Non a caso «Killers of the Flower Moon» sembra un remake spostato indietro nel tempo di «Quei bravi ragazzi», con Robert De Niro-William Hale che è la copia precisa perfetta di Robert De Niro-Jimmy Conway, il cattivo che ti fa un buco in testa dieci minuti dopo averti offerto da bere; e con Leonardo DiCaprio-Ernest Burkhart nella parte che fu di Ray Liotta-Henry Hill, il difetto nel sistema che messo all’angolo dalle circostanze finisce per cedere (più per codardia che per contrizione). Scorsese elevato alla Scorsese. In un racconto fiume da 206 minuti che per le prime due ore non si preoccupa di non andare per le lunghe. «Killers of the Flower Moon» è decisamente prolisso, anche se mai verboso, solenne nella sua andatura da carovana in viaggio verso la frontiera. Ma poi c’è l’ultima ora e mezza. Che rimette a posto tutto quello che prima sembrava ridondante, sforbiciabile. Scorsese ci porta a spasso senza fretta per le strade di Fairfax, ci presenta uno a uno i personaggi e le loro storie; poi, quando ci ha fatti entrare nella comunità, nelle famiglie, fa esplodere il film in un crescendo finale travolgente, con in coda un guizzo di meta-cinema (o qualcosa del genere) che chiama in causa lo stesso regista nelle vesti di voce della coscienza.

Il film dell’anno?
Il resto lo fanno i tre protagonisti. De Niro, DiCaprio e una Lily Gladstone da premio Oscar. È Mollie la pietra angolare di «Killers of the Flower Moon», il vero perché. Madre comprensiva e dea paziente, porta il peso della croce di un intero popolo, pronta a redimere con un abbraccio i peccati del mondo. Radiosa e nobile, senza mai perdere la dignità anche di fronte alla rabbia più oscura, affronta i lutti e la morte con il sorriso misterioso di una Monna Lisa delle praterie, con la forza antica e inscalfibile che viene dal cielo e dalla terra. Una lezione di amore, di comprensione, di purezza, di umanità in un contesto di feroce degradazione.
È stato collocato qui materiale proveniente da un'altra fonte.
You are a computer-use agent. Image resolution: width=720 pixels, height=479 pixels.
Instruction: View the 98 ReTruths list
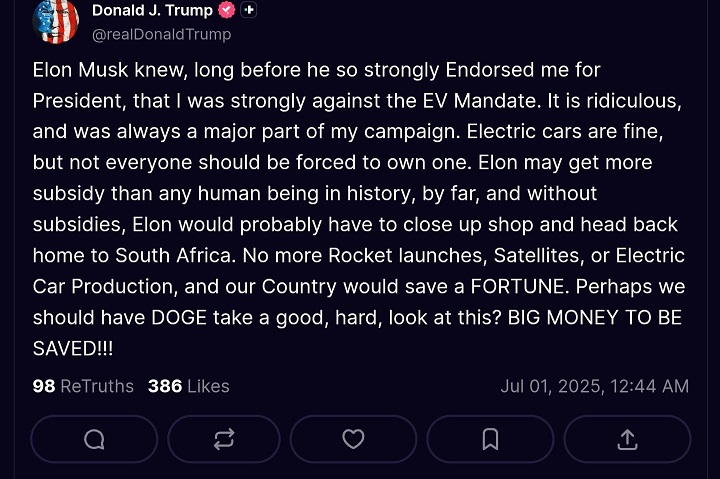pos(83,386)
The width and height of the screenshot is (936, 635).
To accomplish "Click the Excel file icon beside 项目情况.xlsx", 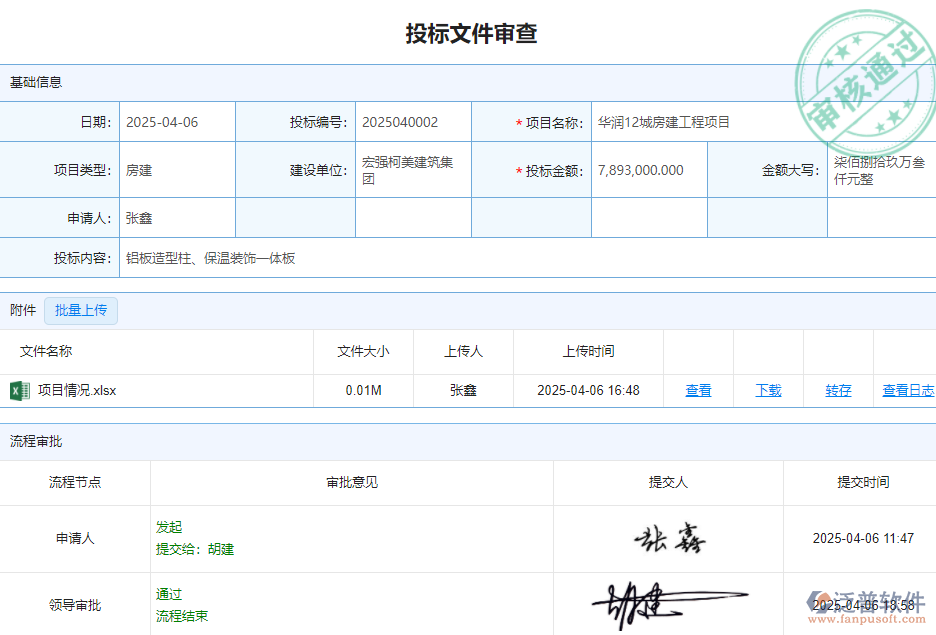I will coord(20,391).
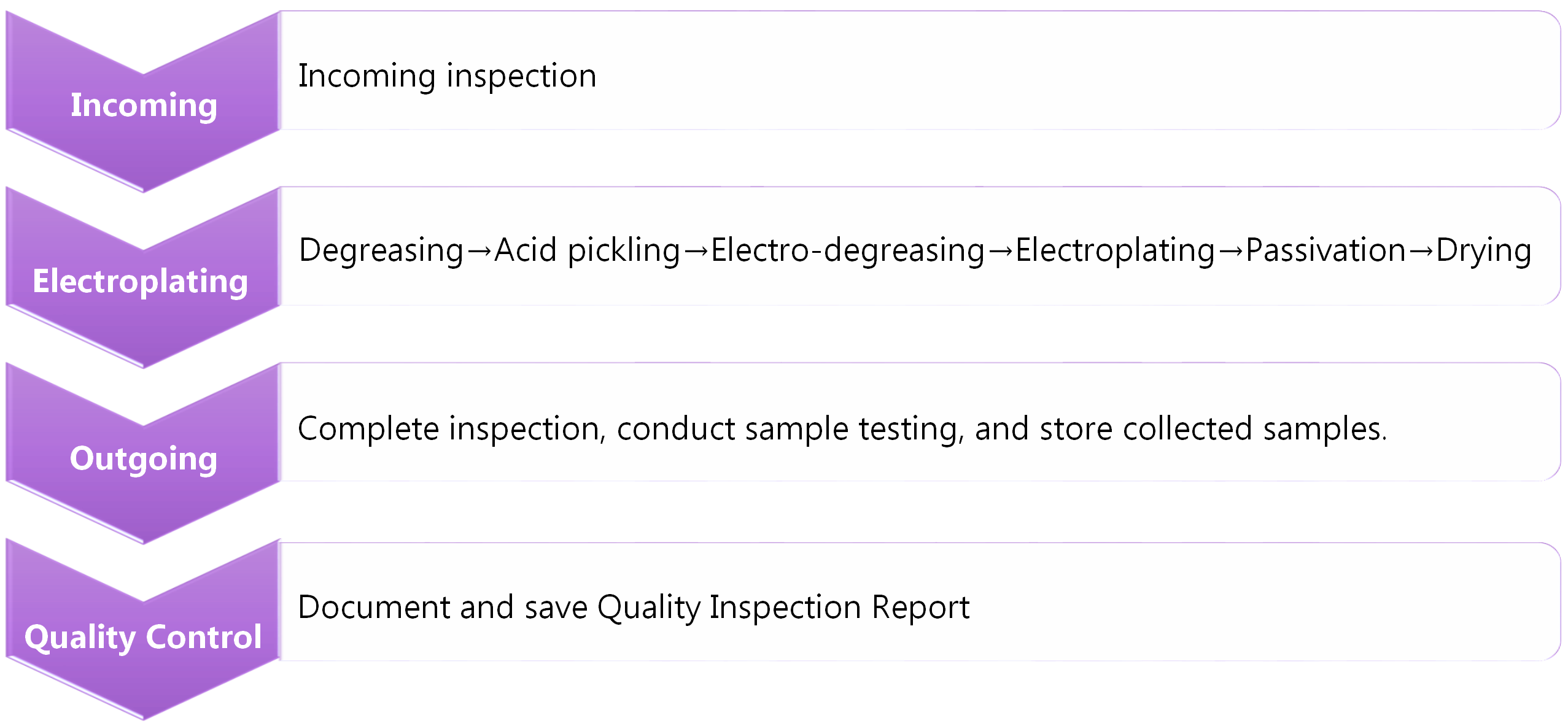The height and width of the screenshot is (726, 1568).
Task: Click arrow after Acid pickling
Action: click(x=696, y=251)
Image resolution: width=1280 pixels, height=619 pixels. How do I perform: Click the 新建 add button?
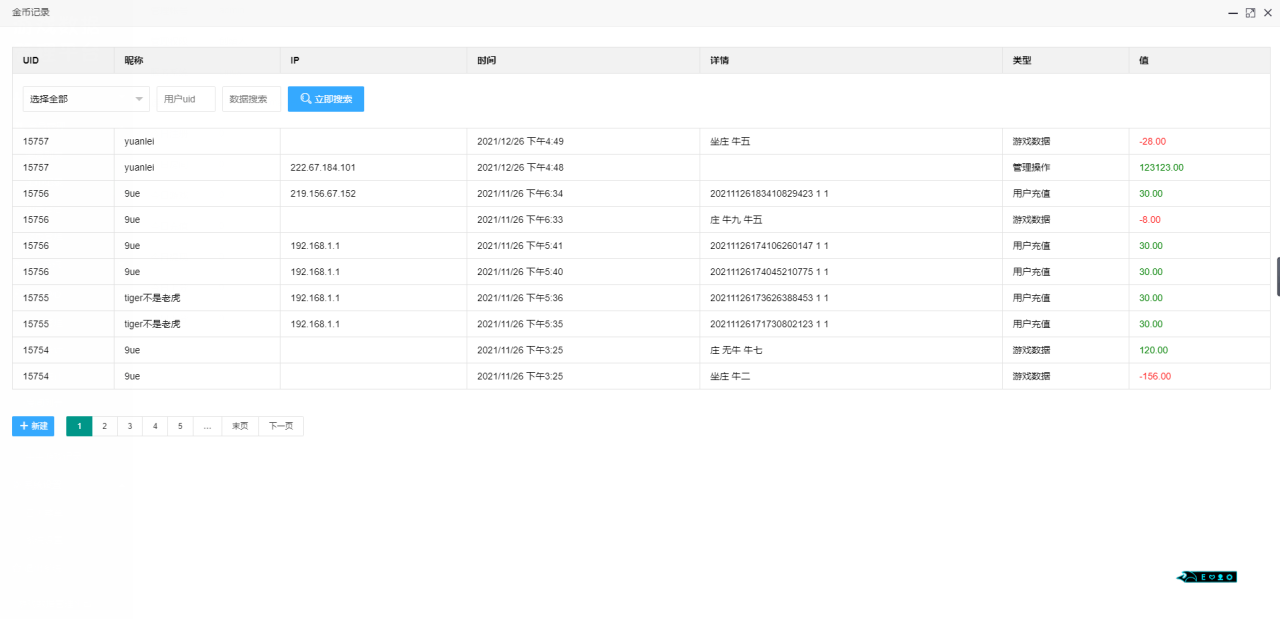point(33,426)
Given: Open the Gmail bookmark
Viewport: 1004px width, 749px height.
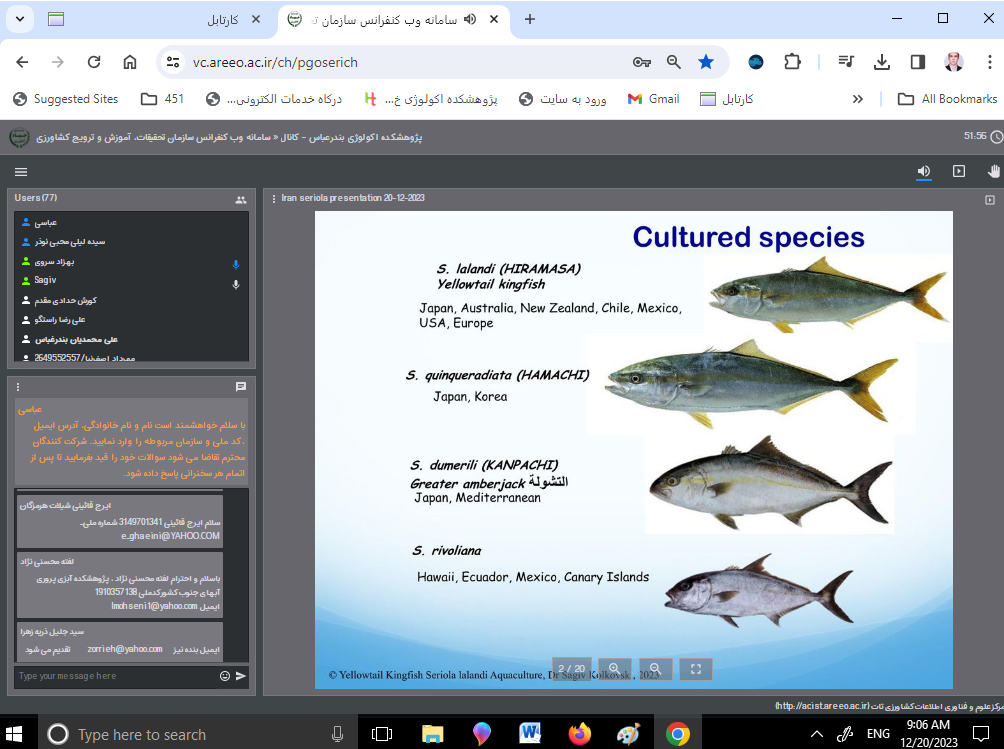Looking at the screenshot, I should 653,99.
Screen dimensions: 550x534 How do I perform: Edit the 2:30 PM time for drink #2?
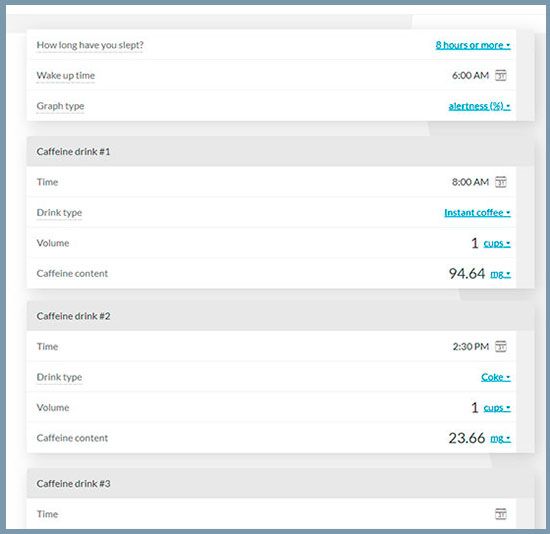click(x=470, y=347)
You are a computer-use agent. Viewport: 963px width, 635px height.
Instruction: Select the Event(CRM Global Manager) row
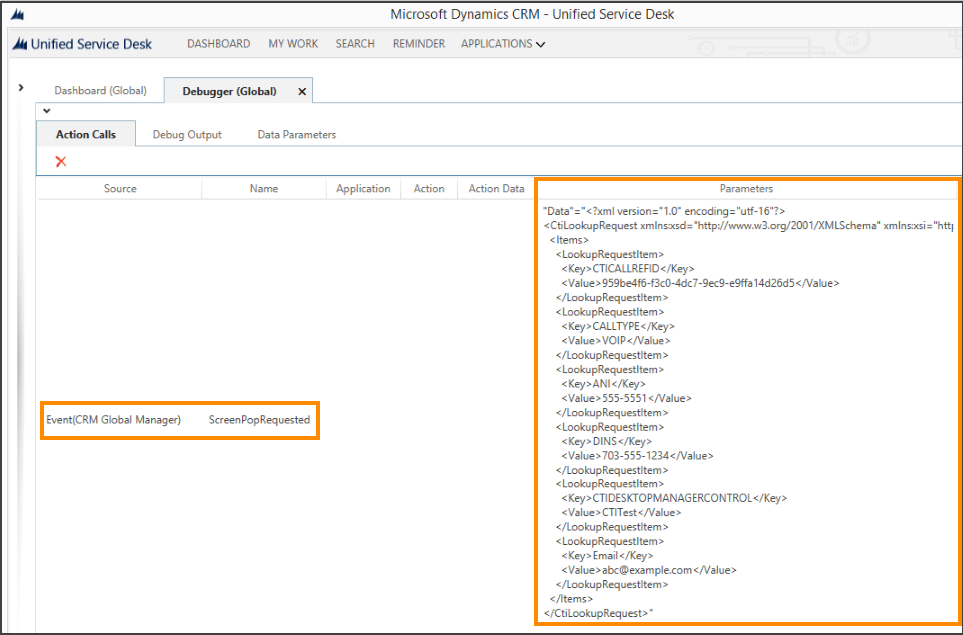click(x=113, y=420)
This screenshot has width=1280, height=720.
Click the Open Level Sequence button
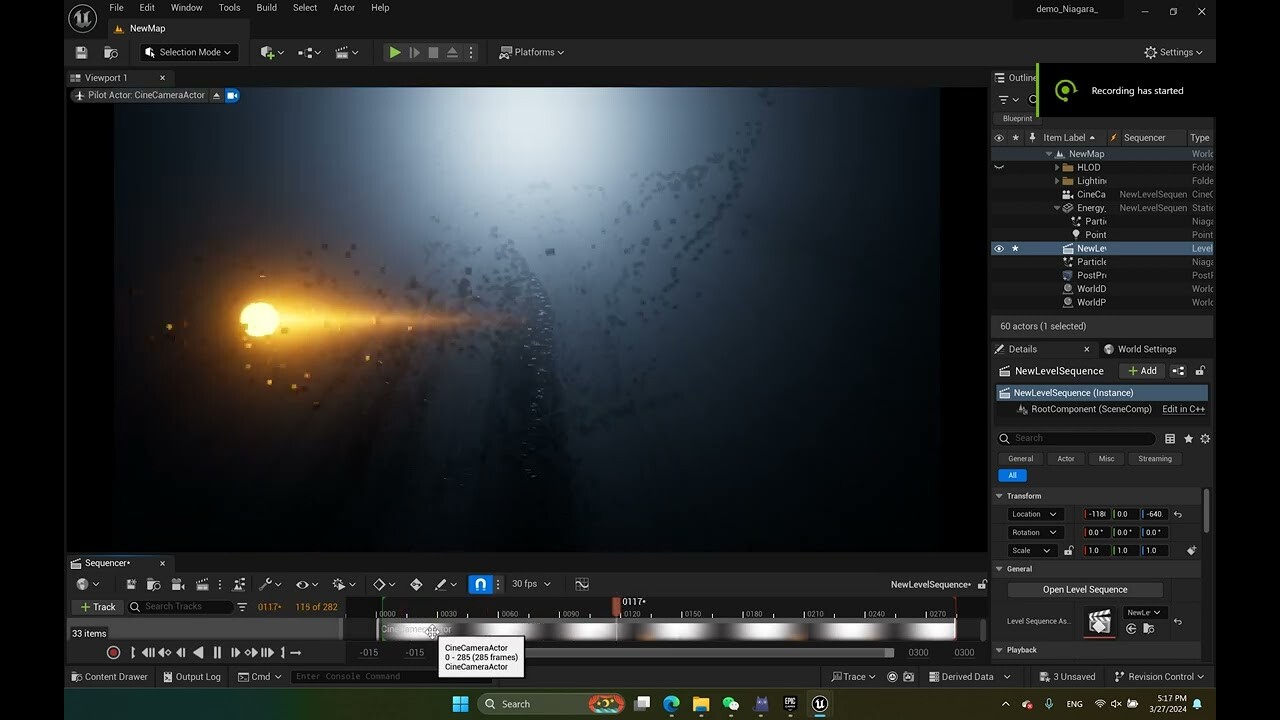1083,589
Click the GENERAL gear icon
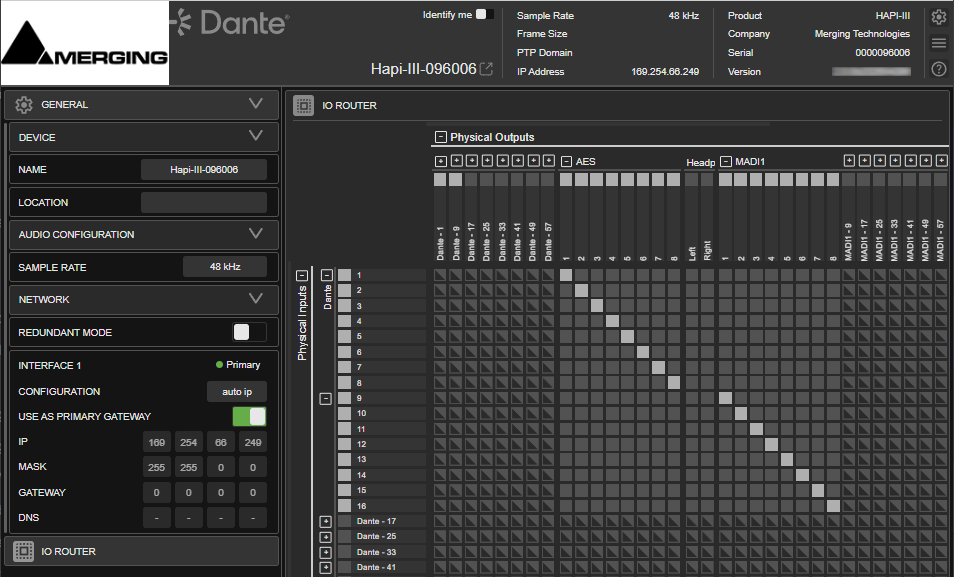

La verità oltre la morale in un film che è anche un omaggio, come sempre in Scorsese, allo spirito guida dei grandi padri: il John Ford più amaro e disilluso di «Sentieri selvaggi» e «Il grande sentiero», la febbre dell’oro nero già raccontata da Douglas Sirk in «Come le foglie al vento» e da George Stevens nell’altrettanto epico «Il gigante» (DiCaprio, oltre al ghigno alla don Vito Corleone, ha più di un legame con il Jett Rink di James Dean), la brulicante frontiera di «C’era una volta il West», Nicholas Ray, Anthony Mann e chissà che altro ancora. Riempitevi gli occhi. E riempitevi le orecchie con la colonna sonora curata dallo scomparso Robbie Robertson (dedica d’obbligo nei titoli di coda) e nella quale spicca «Dark Was the Night, Cold Was the Ground» di Blind Willie Johnson, che incornicia alla perfezione una delle sequenze più evocative, quella dell’incendio (altro rimando: il rogo dei campi infestati dalle cavallette in «Days of Heaven» di Terrence Malick, anche se le fiamme di Malick bruciavano per liberarci dal male, mentre quelle di Scorsese sembrano salire dalla bocca dell’inferno). Il film dell’anno.